TASK TO COMPLETE: Copy nothing from the entries below except the lines from the one containing "Click the settings" through the one containing "The height and width of the screenshot is (507, 1000).", and copy those exactly.

Saved data entries
☆ ☆ ☆ ☆ ☆ ☆ ☆

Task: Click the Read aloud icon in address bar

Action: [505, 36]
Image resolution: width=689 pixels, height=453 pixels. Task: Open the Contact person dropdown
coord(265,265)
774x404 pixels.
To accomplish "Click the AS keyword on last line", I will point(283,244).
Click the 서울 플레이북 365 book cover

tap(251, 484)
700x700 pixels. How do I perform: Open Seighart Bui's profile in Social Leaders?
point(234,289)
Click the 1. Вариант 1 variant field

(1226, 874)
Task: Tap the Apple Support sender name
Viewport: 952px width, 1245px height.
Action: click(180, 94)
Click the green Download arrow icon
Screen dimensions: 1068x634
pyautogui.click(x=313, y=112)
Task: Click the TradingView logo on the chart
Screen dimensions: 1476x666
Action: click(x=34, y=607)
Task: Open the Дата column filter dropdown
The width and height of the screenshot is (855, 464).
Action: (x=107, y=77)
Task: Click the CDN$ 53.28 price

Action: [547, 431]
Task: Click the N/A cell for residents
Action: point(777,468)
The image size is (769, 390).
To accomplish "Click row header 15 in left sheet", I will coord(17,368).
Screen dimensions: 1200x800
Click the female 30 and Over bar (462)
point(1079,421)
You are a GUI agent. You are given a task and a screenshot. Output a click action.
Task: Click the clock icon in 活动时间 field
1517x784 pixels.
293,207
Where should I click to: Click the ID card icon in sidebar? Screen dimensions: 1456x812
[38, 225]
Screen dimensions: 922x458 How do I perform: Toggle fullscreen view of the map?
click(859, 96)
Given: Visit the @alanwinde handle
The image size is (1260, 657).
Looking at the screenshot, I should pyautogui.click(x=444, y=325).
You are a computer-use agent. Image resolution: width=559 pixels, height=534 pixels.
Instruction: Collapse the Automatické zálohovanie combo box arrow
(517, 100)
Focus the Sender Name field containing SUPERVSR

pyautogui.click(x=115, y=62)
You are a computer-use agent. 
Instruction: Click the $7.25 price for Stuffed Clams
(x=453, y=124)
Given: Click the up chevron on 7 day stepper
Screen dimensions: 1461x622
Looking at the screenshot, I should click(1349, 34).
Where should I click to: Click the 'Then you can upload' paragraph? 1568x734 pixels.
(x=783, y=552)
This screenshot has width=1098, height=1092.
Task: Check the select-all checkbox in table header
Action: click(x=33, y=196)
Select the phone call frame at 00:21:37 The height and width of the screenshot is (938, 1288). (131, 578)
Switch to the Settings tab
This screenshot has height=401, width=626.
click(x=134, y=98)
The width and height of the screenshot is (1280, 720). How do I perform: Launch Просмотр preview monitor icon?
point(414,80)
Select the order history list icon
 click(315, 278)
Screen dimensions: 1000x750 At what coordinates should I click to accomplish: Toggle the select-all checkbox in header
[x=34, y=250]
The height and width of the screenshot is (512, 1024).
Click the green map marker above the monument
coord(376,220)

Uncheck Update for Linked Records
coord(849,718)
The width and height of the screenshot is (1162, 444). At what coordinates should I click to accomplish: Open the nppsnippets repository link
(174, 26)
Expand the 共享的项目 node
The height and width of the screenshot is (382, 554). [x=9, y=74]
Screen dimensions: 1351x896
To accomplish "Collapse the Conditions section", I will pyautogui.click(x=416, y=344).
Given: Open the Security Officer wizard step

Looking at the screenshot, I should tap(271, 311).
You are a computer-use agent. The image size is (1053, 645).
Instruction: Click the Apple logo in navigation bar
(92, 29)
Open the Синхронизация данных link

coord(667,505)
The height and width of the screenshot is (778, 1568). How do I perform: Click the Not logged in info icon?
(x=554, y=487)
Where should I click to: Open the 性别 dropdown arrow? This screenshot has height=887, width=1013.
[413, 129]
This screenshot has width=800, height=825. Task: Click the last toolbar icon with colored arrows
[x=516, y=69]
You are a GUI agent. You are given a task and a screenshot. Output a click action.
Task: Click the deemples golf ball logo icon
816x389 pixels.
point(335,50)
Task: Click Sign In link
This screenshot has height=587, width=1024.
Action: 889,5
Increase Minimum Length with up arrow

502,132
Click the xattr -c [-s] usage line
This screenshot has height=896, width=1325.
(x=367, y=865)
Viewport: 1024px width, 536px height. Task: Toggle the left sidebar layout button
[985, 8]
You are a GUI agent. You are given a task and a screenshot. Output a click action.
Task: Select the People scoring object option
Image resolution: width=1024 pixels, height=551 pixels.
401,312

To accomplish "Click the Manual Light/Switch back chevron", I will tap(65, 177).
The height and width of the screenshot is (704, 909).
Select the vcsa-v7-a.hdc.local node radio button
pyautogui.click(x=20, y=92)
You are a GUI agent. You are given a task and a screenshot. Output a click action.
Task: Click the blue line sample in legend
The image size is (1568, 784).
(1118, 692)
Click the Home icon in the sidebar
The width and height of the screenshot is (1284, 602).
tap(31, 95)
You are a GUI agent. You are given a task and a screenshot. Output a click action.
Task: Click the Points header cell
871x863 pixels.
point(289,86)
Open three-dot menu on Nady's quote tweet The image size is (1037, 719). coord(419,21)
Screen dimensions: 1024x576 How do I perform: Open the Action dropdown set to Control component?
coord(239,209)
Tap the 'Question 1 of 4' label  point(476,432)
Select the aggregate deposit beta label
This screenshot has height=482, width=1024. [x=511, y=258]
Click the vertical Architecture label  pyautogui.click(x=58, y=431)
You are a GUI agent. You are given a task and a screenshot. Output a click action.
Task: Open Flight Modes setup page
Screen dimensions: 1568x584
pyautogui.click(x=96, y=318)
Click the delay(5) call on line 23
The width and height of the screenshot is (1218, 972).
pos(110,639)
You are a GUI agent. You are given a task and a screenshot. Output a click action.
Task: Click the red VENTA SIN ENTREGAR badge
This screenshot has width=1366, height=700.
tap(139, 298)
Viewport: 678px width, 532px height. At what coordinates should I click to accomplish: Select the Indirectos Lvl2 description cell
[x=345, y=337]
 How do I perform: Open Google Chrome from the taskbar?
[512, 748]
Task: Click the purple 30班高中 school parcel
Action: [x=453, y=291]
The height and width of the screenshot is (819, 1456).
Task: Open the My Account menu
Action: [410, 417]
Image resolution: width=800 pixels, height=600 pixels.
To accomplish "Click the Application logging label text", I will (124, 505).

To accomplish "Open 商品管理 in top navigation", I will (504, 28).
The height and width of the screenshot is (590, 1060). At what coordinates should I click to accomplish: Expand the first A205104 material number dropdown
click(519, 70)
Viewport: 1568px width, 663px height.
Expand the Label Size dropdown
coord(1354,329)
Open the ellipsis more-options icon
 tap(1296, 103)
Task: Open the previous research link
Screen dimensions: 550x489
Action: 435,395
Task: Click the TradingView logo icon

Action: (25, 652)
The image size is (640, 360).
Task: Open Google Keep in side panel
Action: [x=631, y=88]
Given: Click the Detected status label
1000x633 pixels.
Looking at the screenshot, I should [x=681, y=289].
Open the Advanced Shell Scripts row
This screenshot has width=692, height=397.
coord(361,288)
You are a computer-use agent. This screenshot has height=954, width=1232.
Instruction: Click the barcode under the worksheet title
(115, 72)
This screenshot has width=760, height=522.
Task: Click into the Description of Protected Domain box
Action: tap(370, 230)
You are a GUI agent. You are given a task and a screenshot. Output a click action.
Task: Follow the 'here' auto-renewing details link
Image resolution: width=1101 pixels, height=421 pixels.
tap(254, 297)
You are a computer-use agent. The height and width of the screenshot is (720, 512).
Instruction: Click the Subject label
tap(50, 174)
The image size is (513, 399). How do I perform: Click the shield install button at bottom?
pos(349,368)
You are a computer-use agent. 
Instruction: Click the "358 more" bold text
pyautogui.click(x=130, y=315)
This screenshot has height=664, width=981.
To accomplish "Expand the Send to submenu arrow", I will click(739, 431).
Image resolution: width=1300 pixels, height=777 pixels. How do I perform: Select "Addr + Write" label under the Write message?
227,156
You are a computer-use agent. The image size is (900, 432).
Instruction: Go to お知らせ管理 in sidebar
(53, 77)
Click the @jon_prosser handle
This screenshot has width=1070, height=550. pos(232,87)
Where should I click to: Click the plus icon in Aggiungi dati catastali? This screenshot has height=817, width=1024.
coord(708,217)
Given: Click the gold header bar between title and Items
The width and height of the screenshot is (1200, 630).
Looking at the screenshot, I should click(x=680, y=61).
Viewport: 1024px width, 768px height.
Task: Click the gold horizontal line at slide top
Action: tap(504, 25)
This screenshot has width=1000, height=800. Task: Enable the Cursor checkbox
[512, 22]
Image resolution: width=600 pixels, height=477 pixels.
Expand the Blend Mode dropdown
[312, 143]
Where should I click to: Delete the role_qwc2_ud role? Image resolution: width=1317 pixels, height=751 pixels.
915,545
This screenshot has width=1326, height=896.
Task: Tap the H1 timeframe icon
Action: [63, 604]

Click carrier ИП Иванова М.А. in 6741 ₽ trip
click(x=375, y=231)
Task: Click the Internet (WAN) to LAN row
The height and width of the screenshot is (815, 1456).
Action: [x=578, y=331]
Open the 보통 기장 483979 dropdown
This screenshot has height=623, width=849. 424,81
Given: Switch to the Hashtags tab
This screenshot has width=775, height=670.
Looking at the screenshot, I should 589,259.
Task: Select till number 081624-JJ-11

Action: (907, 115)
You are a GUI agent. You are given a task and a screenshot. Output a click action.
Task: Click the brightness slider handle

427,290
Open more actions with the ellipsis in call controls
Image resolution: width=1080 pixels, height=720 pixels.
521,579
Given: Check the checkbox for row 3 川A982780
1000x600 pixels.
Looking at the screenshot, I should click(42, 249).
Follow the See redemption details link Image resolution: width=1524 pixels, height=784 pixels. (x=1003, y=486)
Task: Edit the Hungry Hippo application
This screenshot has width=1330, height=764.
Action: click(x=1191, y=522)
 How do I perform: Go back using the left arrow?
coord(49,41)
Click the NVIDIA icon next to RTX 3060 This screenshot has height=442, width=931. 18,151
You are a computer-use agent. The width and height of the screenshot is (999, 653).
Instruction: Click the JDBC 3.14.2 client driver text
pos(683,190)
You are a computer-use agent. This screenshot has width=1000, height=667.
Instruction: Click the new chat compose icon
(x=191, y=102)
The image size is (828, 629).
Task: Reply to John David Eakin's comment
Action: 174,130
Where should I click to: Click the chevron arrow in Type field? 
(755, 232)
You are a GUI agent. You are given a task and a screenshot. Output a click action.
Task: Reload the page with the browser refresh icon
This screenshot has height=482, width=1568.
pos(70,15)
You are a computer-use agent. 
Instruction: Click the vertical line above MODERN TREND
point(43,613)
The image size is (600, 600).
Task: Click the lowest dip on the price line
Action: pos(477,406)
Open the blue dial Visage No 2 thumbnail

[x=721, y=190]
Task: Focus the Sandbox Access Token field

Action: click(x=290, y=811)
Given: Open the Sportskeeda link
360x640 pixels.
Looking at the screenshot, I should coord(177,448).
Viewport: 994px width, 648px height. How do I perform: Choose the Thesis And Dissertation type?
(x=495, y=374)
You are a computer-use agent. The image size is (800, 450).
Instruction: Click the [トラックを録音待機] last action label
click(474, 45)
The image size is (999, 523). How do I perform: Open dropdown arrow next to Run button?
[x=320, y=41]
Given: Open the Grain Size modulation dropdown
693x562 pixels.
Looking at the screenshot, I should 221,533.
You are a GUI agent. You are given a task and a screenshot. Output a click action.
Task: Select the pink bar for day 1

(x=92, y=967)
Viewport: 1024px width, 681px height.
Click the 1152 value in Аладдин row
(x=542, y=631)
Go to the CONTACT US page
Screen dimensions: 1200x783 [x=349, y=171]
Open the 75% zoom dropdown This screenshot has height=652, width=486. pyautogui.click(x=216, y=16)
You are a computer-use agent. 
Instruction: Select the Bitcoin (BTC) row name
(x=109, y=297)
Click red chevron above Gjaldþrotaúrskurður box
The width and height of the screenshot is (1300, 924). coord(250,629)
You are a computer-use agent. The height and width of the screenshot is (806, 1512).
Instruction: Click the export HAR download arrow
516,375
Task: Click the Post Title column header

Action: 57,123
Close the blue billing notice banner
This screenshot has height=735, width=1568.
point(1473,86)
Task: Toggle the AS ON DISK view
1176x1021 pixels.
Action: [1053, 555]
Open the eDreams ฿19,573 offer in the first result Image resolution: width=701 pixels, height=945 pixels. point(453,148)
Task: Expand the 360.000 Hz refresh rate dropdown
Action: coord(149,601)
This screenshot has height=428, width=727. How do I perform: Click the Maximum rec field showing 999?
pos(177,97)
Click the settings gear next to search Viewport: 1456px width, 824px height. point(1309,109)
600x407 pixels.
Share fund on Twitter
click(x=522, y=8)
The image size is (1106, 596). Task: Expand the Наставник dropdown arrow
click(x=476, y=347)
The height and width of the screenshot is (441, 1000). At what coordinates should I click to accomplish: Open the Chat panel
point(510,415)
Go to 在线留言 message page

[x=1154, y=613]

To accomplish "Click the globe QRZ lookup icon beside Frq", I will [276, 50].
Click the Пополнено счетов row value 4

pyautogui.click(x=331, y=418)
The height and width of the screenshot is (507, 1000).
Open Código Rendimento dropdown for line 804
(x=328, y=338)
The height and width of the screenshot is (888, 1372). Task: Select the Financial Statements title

☆ ☆ ☆ ☆ ☆ ☆ ☆

SOLUTION FOR THIS TASK:
Click the settings gear next to search Viewport: 1456px width, 824px height. point(1309,109)
600x407 pixels.
Share fund on Twitter
click(x=522, y=8)
The image size is (1106, 596). Task: Expand the Наставник dropdown arrow
click(x=476, y=347)
The height and width of the screenshot is (441, 1000). At what coordinates should I click to accomplish: Open the Chat panel
point(510,415)
Go to 在线留言 message page

[x=1154, y=613]

To accomplish "Click the globe QRZ lookup icon beside Frq", I will [276, 50].
Click the Пополнено счетов row value 4

pyautogui.click(x=331, y=418)
The height and width of the screenshot is (507, 1000).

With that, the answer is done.